Dataset excerpts:
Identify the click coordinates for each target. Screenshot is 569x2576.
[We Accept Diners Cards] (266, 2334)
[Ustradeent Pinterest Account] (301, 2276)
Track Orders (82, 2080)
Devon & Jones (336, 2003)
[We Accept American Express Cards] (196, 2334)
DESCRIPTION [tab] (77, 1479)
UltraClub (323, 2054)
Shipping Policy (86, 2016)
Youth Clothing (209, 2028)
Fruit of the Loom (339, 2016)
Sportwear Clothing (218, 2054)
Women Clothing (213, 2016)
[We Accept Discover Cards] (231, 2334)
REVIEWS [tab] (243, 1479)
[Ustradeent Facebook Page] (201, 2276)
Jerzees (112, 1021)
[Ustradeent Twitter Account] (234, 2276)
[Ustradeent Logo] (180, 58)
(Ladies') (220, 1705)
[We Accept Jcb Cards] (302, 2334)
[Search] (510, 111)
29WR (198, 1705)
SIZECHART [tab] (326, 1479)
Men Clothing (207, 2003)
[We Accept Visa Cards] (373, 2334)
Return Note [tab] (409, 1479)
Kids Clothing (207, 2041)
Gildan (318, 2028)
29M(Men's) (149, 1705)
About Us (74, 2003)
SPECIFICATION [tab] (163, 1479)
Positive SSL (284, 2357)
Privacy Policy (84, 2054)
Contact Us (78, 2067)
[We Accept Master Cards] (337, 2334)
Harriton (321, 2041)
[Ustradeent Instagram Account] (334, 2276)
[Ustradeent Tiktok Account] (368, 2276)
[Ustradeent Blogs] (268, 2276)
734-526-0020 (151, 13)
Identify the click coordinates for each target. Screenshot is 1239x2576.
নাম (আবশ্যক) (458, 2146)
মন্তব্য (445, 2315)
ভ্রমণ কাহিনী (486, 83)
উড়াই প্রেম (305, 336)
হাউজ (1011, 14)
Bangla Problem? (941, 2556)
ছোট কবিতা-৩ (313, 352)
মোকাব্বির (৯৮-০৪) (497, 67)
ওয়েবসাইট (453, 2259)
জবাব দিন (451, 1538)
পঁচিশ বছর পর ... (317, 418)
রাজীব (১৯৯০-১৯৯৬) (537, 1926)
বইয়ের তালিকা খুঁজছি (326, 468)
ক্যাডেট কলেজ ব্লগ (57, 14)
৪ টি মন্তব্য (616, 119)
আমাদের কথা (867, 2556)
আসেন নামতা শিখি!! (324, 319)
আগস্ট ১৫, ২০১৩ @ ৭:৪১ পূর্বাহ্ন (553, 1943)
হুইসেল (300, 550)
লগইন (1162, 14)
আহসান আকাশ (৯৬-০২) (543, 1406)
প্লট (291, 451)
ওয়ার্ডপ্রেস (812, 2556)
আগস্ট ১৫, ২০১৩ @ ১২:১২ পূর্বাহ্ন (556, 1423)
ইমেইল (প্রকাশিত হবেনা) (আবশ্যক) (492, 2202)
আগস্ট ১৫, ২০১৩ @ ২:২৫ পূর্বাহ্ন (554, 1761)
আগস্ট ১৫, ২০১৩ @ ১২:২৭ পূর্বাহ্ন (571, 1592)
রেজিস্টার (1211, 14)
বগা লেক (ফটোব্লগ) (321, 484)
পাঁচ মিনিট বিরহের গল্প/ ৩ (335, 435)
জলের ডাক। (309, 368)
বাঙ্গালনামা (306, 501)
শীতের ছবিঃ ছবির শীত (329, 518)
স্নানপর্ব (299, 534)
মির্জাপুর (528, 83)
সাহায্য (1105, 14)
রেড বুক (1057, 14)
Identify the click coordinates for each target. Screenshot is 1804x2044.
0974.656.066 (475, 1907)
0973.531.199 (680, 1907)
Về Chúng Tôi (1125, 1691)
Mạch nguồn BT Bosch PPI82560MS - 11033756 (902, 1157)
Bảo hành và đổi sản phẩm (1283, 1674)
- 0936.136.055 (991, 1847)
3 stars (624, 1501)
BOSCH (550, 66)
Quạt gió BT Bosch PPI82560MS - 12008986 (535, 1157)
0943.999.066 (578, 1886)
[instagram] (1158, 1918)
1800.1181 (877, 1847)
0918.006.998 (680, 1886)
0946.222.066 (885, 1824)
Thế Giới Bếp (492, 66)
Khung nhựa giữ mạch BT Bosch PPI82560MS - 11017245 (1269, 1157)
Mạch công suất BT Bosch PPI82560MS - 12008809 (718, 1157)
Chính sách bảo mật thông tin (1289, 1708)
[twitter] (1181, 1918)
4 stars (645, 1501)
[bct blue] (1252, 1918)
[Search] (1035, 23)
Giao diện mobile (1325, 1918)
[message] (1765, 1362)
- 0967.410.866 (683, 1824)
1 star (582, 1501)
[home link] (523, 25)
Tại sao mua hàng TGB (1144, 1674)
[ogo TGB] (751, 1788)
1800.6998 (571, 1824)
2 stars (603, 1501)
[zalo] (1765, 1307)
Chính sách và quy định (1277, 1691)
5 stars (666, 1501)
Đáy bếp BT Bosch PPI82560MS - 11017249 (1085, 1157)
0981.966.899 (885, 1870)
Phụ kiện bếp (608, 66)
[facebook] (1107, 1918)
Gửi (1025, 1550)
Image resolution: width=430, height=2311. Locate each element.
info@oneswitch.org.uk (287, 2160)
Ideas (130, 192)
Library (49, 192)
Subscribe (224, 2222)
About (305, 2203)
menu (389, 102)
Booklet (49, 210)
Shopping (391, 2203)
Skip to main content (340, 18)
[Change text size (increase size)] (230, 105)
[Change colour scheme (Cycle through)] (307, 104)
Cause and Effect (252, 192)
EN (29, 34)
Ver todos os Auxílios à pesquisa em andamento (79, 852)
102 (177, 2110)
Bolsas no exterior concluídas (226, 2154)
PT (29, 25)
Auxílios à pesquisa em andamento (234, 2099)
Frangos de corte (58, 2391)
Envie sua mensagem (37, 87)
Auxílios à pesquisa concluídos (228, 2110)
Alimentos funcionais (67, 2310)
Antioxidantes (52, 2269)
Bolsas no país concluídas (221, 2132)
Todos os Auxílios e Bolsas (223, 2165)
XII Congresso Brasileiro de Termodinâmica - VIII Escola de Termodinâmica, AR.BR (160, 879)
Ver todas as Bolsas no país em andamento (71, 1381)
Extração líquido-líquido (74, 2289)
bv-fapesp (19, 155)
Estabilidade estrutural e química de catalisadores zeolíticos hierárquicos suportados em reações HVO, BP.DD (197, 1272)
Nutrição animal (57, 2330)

Your goal: From the material above, set down exactly the lines starting at the one with "শীতের ছবিঃ ছবির শীত (329, 518)" and ending at the one with "About (305, 2203)", end lines included.

Reply to the task:
শীতের ছবিঃ ছবির শীত (329, 518)
স্নানপর্ব (299, 534)
মির্জাপুর (528, 83)
সাহায্য (1105, 14)
রেড বুক (1057, 14)
Identify the click coordinates for each target. Screenshot is 1804x2044.
0974.656.066 (475, 1907)
0973.531.199 (680, 1907)
Về Chúng Tôi (1125, 1691)
Mạch nguồn BT Bosch PPI82560MS - 11033756 (902, 1157)
Bảo hành và đổi sản phẩm (1283, 1674)
- 0936.136.055 (991, 1847)
3 stars (624, 1501)
BOSCH (550, 66)
Quạt gió BT Bosch PPI82560MS - 12008986 (535, 1157)
0943.999.066 (578, 1886)
[instagram] (1158, 1918)
1800.1181 (877, 1847)
0918.006.998 (680, 1886)
0946.222.066 (885, 1824)
Thế Giới Bếp (492, 66)
Khung nhựa giữ mạch BT Bosch PPI82560MS - 11017245 (1269, 1157)
Mạch công suất BT Bosch PPI82560MS - 12008809 (718, 1157)
Chính sách bảo mật thông tin (1289, 1708)
[twitter] (1181, 1918)
4 stars (645, 1501)
[bct blue] (1252, 1918)
[Search] (1035, 23)
Giao diện mobile (1325, 1918)
[message] (1765, 1362)
- 0967.410.866 (683, 1824)
1 star (582, 1501)
[home link] (523, 25)
Tại sao mua hàng TGB (1144, 1674)
[ogo TGB] (751, 1788)
1800.6998 (571, 1824)
2 stars (603, 1501)
[zalo] (1765, 1307)
Chính sách và quy định (1277, 1691)
5 stars (666, 1501)
Đáy bếp BT Bosch PPI82560MS - 11017249 (1085, 1157)
0981.966.899 (885, 1870)
Phụ kiện bếp (608, 66)
[facebook] (1107, 1918)
Gửi (1025, 1550)
Image resolution: width=430, height=2311. Locate each element.
info@oneswitch.org.uk (287, 2160)
Ideas (130, 192)
Library (49, 192)
Subscribe (224, 2222)
About (305, 2203)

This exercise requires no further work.